Indigenous art with Jeneen Njootli

Maddie Margioni, Contributing Writer

Jeneen Njootli, a Vuntut Gwitchin artist based in Canada, presented a talk in the Elaine Langone Center Forum on March 26. The talk was part of the University’s Center for the Study of Race, Ethnicity & Gender (CSREG) series entitled “Indigeneity: Making the Visible Seen.”

 

Associate Professor of History and International Relations Cymone Fourshey, a John D. Macarthur Chair of History and International Relations, began the night by stating the mission statement of the CSREG. Their ultimate goal is to “support faculty development, scholarship, and interdisciplinary exchange and collaboration on issues of race, ethnicity, and gender and their intersections with other aspects of difference.”

 

In introducing Njootli, Fourshey described Njootli’s art as a means of exploring the culture and politics involved in indigenous art through drawing on academic theory and lived experience. “These experiences are not separated from her art, but embedded within it,” Fourshey said.

 

Njootli recounted growing up in a Vuntut Gwitchin household in Canada where she and her family were “always making” various things.
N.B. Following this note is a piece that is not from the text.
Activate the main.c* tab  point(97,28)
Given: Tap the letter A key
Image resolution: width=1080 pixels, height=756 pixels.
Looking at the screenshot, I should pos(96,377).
Through that experience in her childhood, she learned that “you can always be the one to change your environment,” which inspires her artwork to this day.

 

Njootli explained how “bushed theory” is essential to understanding her art. Bushed theory is “a radical, grassroots way of being; one that requires getting some caribou blood and fish guts on your hands.” She also described the phrase “bushed” as a “psychology and way of being rooted in the land.” Njootli explained this central part of her identity led to a culture shock when she began her studies in Vancouver.

 

Njootli received her master’s degree from the University of British Columbia, and it was during her time there that she became “troubled by the baggage that language has to describe indigenous art.” However, she discovered decolonial theory around this time and felt satisfied with her own history; she likened the experience to “when you read a text and you feel full.” Njootli felt “liberated reading about decolonial theory,” but she also found that she had a different relationship to it than the traditional geopolitical meaning of the idea, which was rooted in Latin America.

 

One paramount difference related to repatriation that she noted from the standard words used to describe decolonial theory was that Njootli “didn’t feel like the work we were doing was connected to that patriarchal relationship.” As a result of this, she founded the ReMatriate Collective, which is an indigenous women’s art collective that connects people, particularly indigenous people, through art interventions.

 

Another key point to Njootli’s talk was the focus of nature in her own Vuntut Gwitchin society. Her community is located in the Yukon in Canada and is self-governing. In the harsh climate, nature is an important part of her community’s daily life. Njootli feels that “there are problematic ways which we consume land” and in which we treat nature in modern society.

 

To showcase the importance of nature in indigenous life, Njootli showed a short film she made, entitled “Being Skidoo.” The film detailed the creation of traditional blankets for skidoos, which are an important mode of transportation in the Yukon. This film also displayed the “contemporary dog sled” and the vital role it plays in Vuntut Gwitchin society. Njootli’s goal with the film was to “show the interdependence” between nature and her own society. She gave the example that the tracks the skidoos make in the snow are used by animals to maneuver around the difficult environment.

 

In describing her artwork, she spent time on an exhibit of steel, which is used for beadwork transfers. These transfers are of beads that Njootli’s family made. To create the artwork, Njootli presses the beads on her skin and then transfers them to the steel. She stated that this art “has agency over how it’s presenting” as steel rusts over time and adds a new layer to the art.

 

Additionally, a critical element to Njootli’s art is sound. Most of her art is centered around performance, not just something hanging on a wall. Njootli loves to “turn something into a sound tool,” like her own voice, antlers, an axe, or even a dehumidifier.

 

“Jeneen Njootli is a very inspiring individual who seeks to both represent as well as protect her indigenous culture through performance, art, and sound. Her art raises interesting discussions about what it means to be indigenous and how self-expression of that heritage is vital when faced with societal stereotypes and viewpoints,” Amy Yowell ’21 said.